Ct. Rep. 1137, in these phrases: ‘It follows from this that if, on the date of the difficulty of the unique patent, the patentee had been aware of the nature and extent of his invention, an inspection of the patent when issued, and an examination of its phrases, made with that cheap diploma of care which is habitual to and expected of men within the administration of their own pursuits in the odd affairs of life, would have immediately informed him that the patent had failed totally to cowl the world of his invention. We are therefore of opinion that the circuit court was clearly in the fitting in deciding the reissue void as to the third and fourth claims, on the ground that the correct to use for it had been lost by the laches of the patentee and his assignee. The outline had to be changed in the reissue, to warrant the brand new claims within the reissue. The defendants contend that they don’t mix the band with the buckle, and do not infringe the third claim of the Cook patent, or the third, fourth, and fifth claims of the Brodie reissue, or the claim of the McComb patent, because they don’t bale cotton with the tie.

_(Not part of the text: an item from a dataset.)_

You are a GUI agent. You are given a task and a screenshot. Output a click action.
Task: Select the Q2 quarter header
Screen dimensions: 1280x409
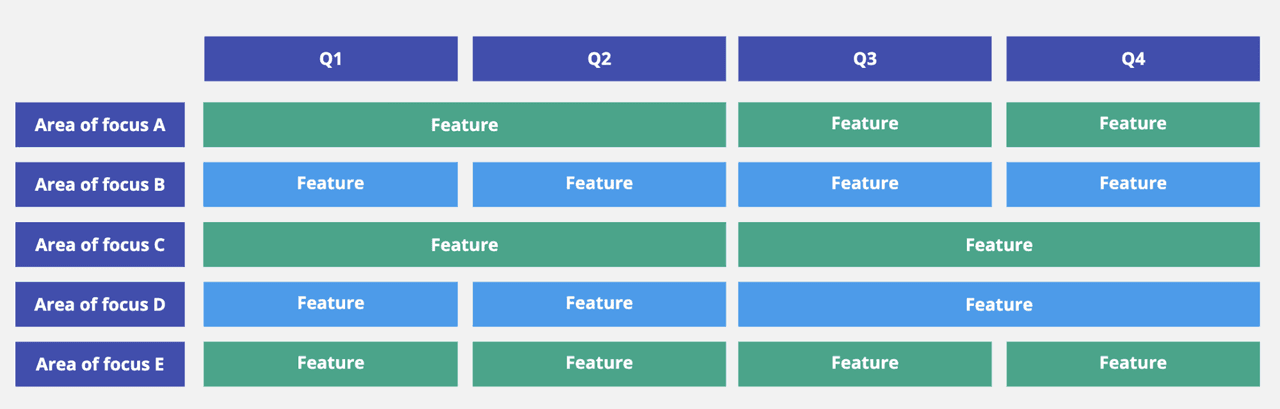pos(599,59)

We are subsequently of opinion that the defendants have infringed the third claim of the Cook patent, the third, fourth, and fifth claims of the Brodie reissue, and the claim of the McComb patent. The Cook patent expired March 2, 1879; the Brodie patent, March 22, 1880; and the McComb patent, January 29, 1882. The plaintiffs are the American Cotton-tie Company, (Limited,) a British company; James J. McComb, administrator of Mary F. McComb, deceased; and the stated James J. McComb, Charles G. Johnson, and Emerson Foote, every in his personal behalf and as a copartner in a firm called the American Cotton-tie Company. The go well with was brought for the infringement of three several letters patent: No. 19,490, granted to Frederic Cook, March 2, 1858, for an ‘enchancment in metallic ties for cotton-bales,’ and extended for seven years from March 2, 1872; reissued letters patent No. 5,333, granted to James J. McComb, as assignee of George Brodie, March 25, 1873, for an ‘improvement in cotton-bale ties,’ (the original patent having been granted to Brodie as inventor March 22, 1859, and reissued to him April 27, 1869, and prolonged for seven years from March 22, 1873;) and No. 31,252, granted to J. J. McComb, January 29, 1861, for an ‘improvement in iron ties for cotton-bales,’ and prolonged for seven years from January 29, 1875. They’re severally identified as the Cook, the Brodie, and the McComb patents.
There is nothing no matter in the drawings to show that the patentee claimed to be the inventor of that part, separate from the mixture, as a distinct novelty, helpful by itself, or in some other mixture; neithe is it so described in the specification. All that can be said in respect to the drawings is that they present the pitman-spring system as a part of the bolt intended to be covered by the patent, and described as a mixture of which that system forms a component. This is an attraction from a decree dismissing a invoice in equity for the infringement of letters patent granted to the plaintiff January 22, 1884, for ‘enhancements in lead-holders for pencils,’ which (omitting the drawings and the explanation of them) totally reveals the invention claimed, and the type of lead-holders or lead-tubes beforehand in use, and recognized to the patentee, as follows: ‘The thing of my current invention is to carry the lead or crayon in pencils from slipping again within the tube when presesed upon by the tube when pressed upon by the lead. This is an attraction by the plaintiffs in a go well with in equity from a decree dismissing the bill of complaint.